(Pixel coordinate grounding data)
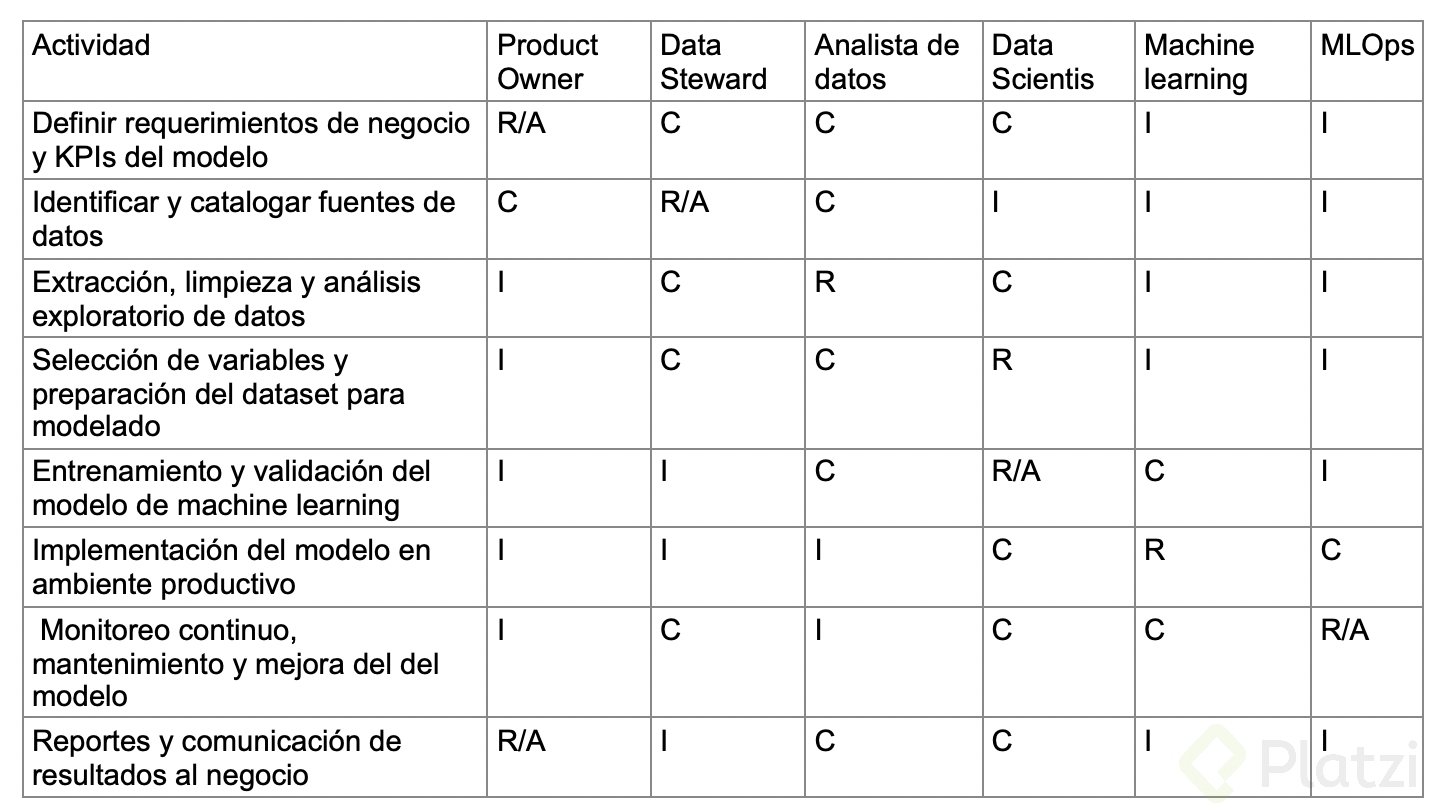Select "Identificar y catalogar fuentes de datos" row
1432x812 pixels.
243,219
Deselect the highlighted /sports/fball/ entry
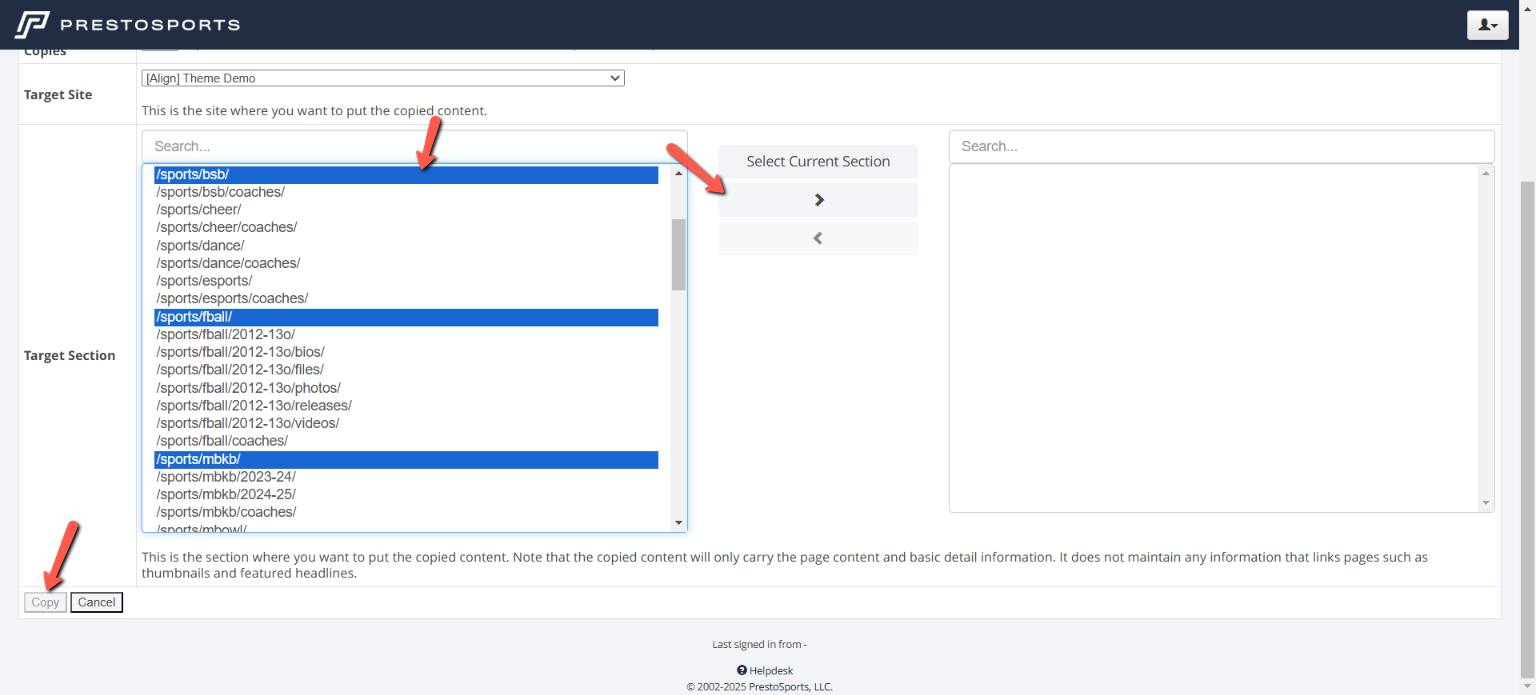 (194, 317)
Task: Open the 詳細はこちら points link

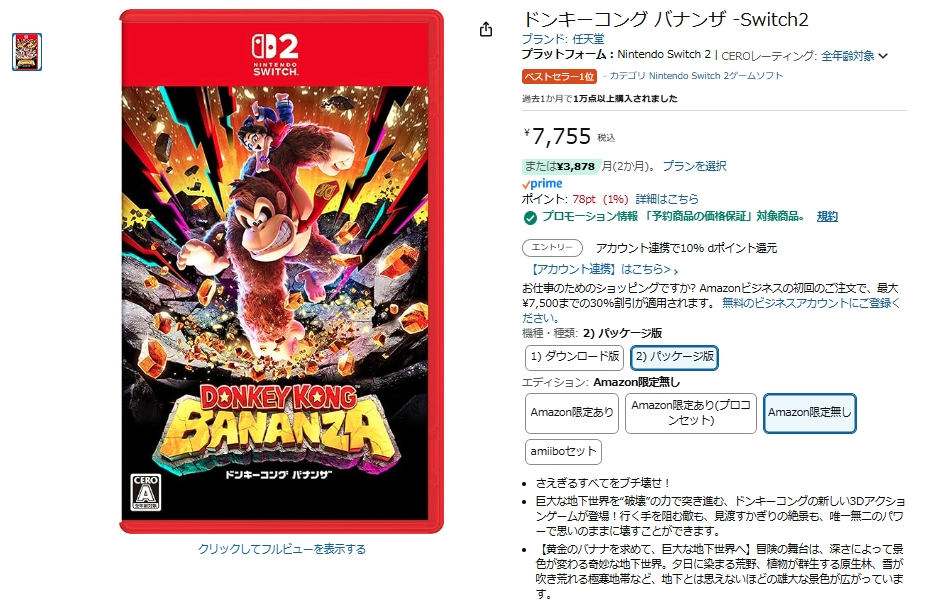Action: pyautogui.click(x=667, y=199)
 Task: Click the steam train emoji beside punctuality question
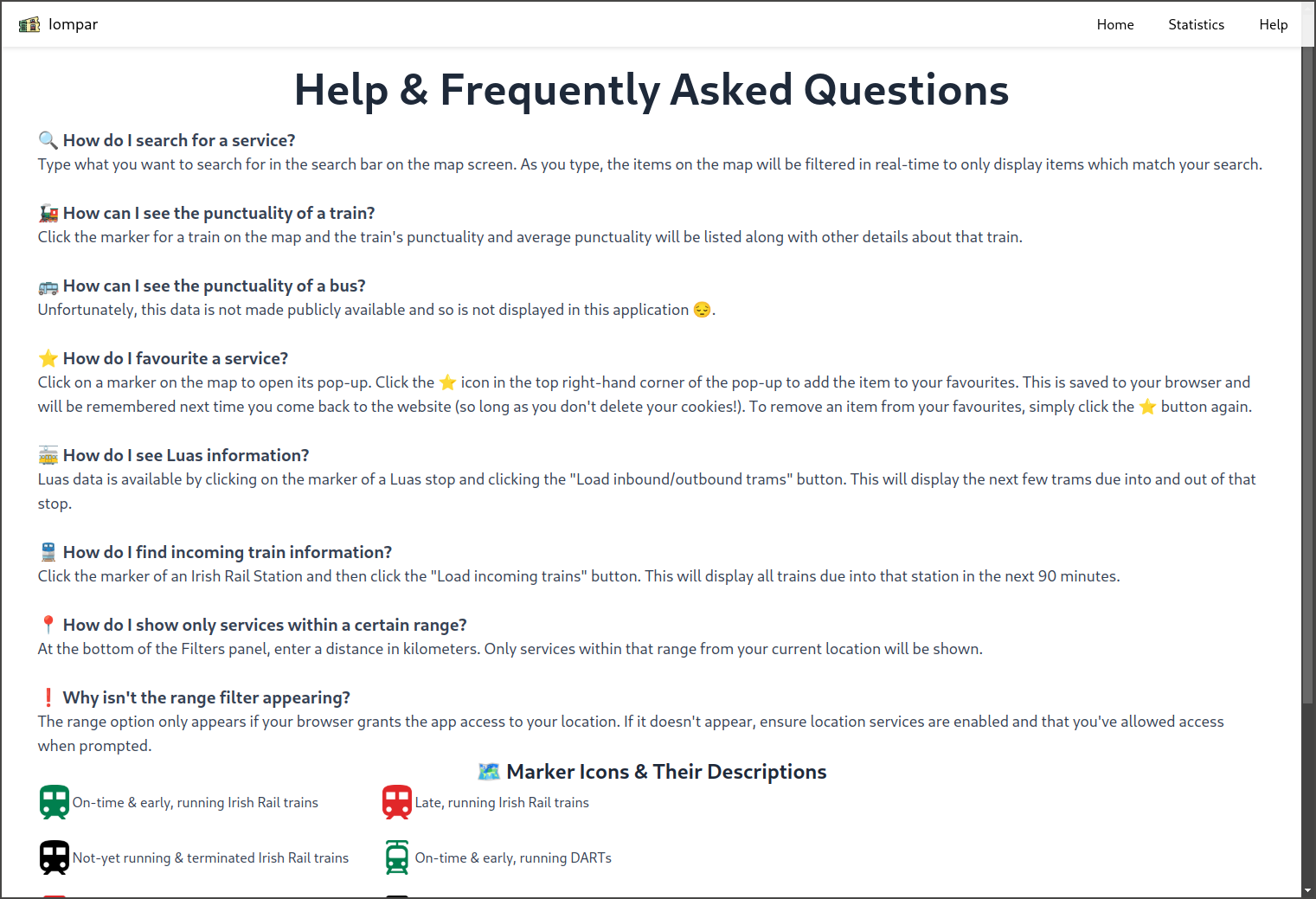pyautogui.click(x=48, y=213)
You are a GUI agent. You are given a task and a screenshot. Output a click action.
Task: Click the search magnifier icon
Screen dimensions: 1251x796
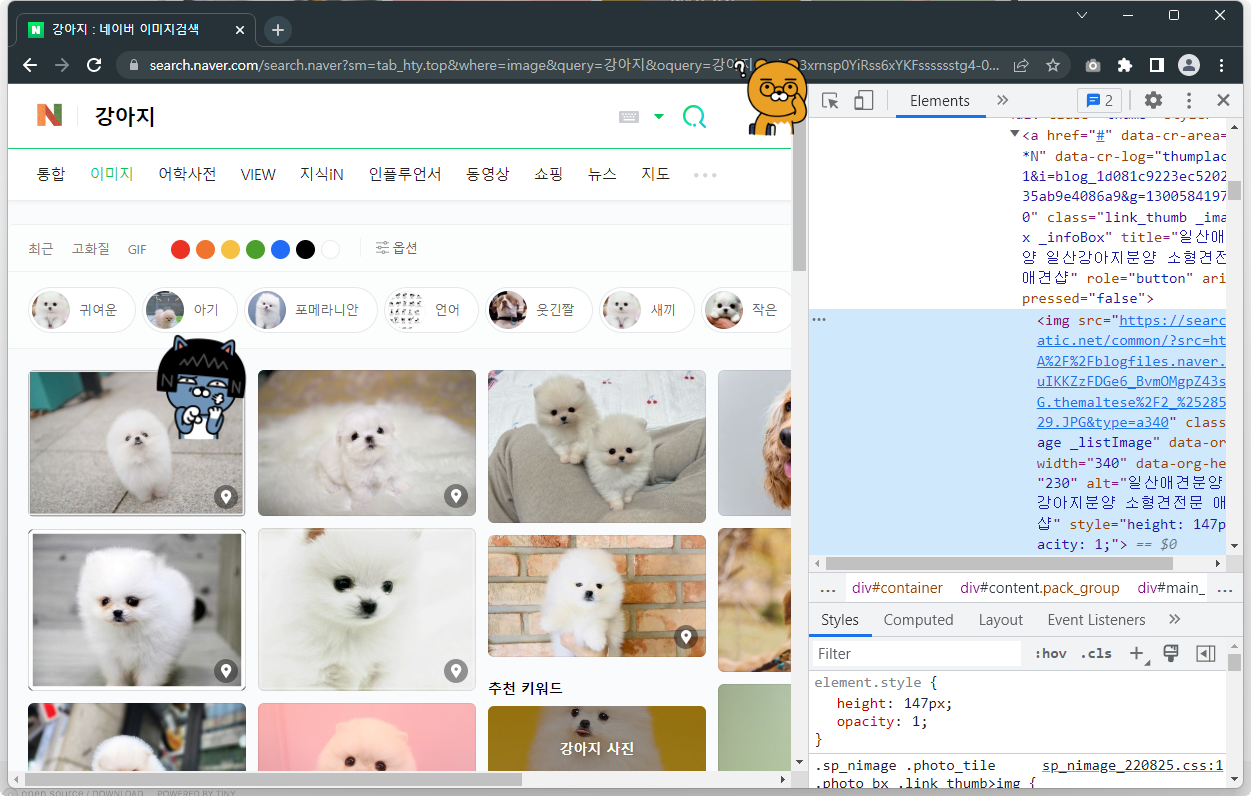click(x=694, y=116)
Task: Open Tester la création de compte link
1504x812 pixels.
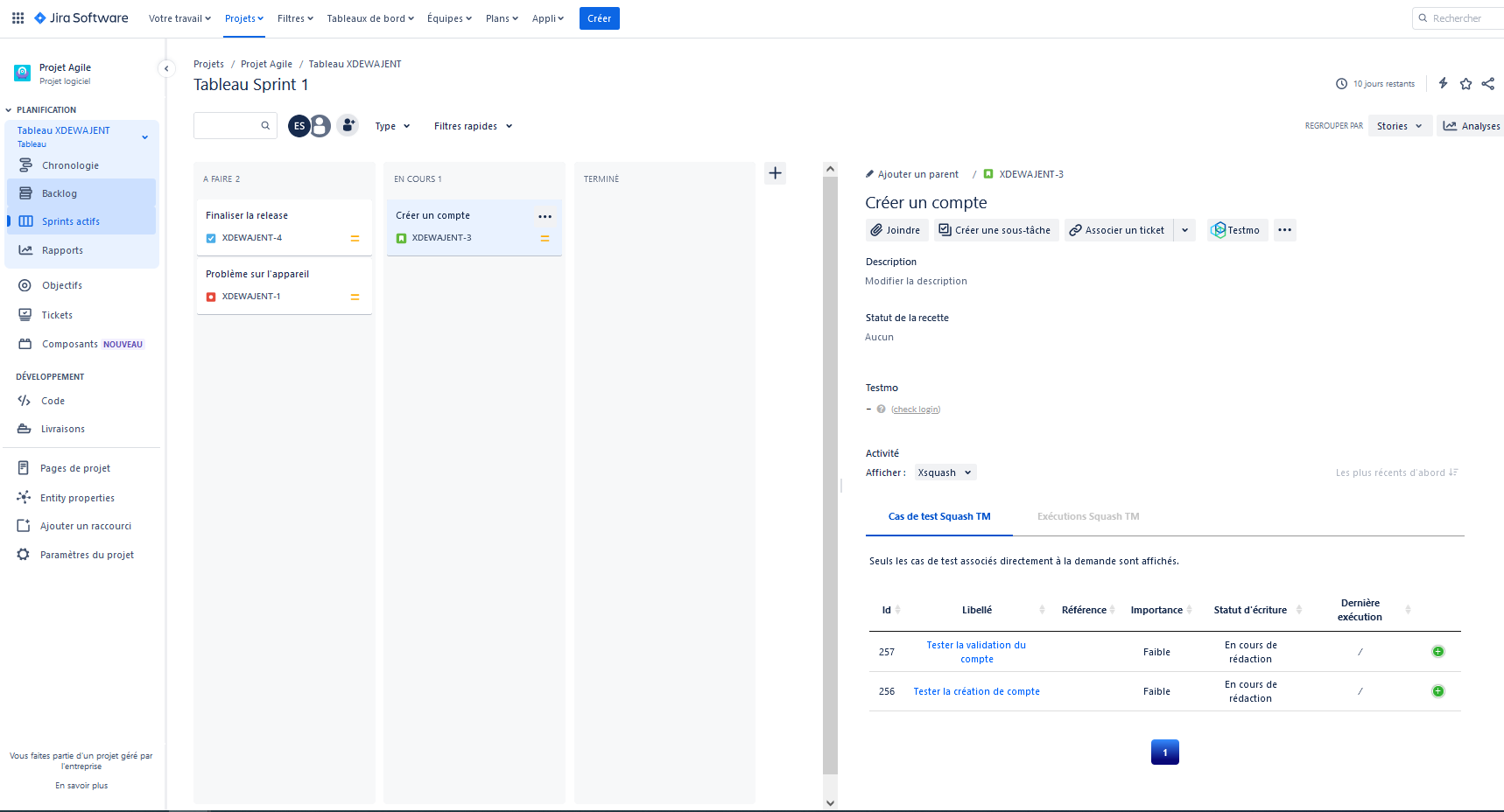Action: point(976,691)
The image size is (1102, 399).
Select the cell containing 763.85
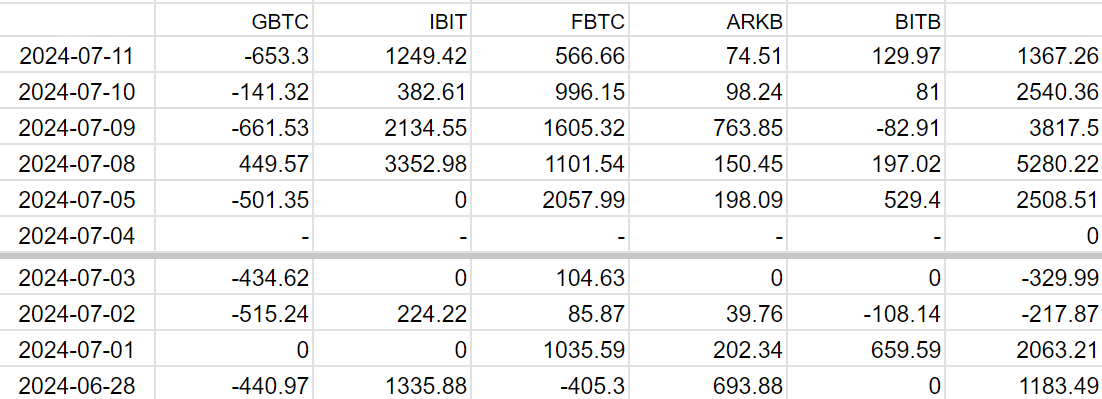coord(708,128)
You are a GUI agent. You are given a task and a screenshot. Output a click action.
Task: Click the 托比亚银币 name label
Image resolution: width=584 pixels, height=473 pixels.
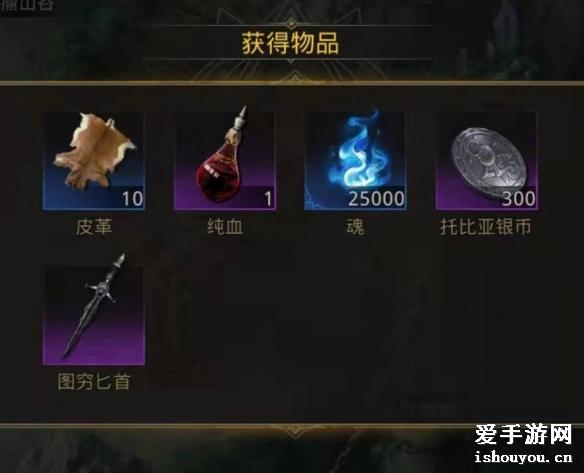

_WORK INSTRUCTIONS:_ Go to the line that contains "Task: Click the search magnifier icon" and copy exactly from there through the last line of the records above, both included. Omit pictures.

_SOLUTION TO THIS PROBLEM:_
Task: Click the search magnifier icon
Screen dimensions: 1251x796
click(x=694, y=116)
Task: Open Tester la création de compte link
1504x812 pixels.
Action: point(976,691)
The image size is (1102, 399).
Select the cell containing 763.85
coord(708,128)
You are a GUI agent. You are given a task and a screenshot. Output a click action.
Task: Click the 托比亚银币 name label
Image resolution: width=584 pixels, height=473 pixels.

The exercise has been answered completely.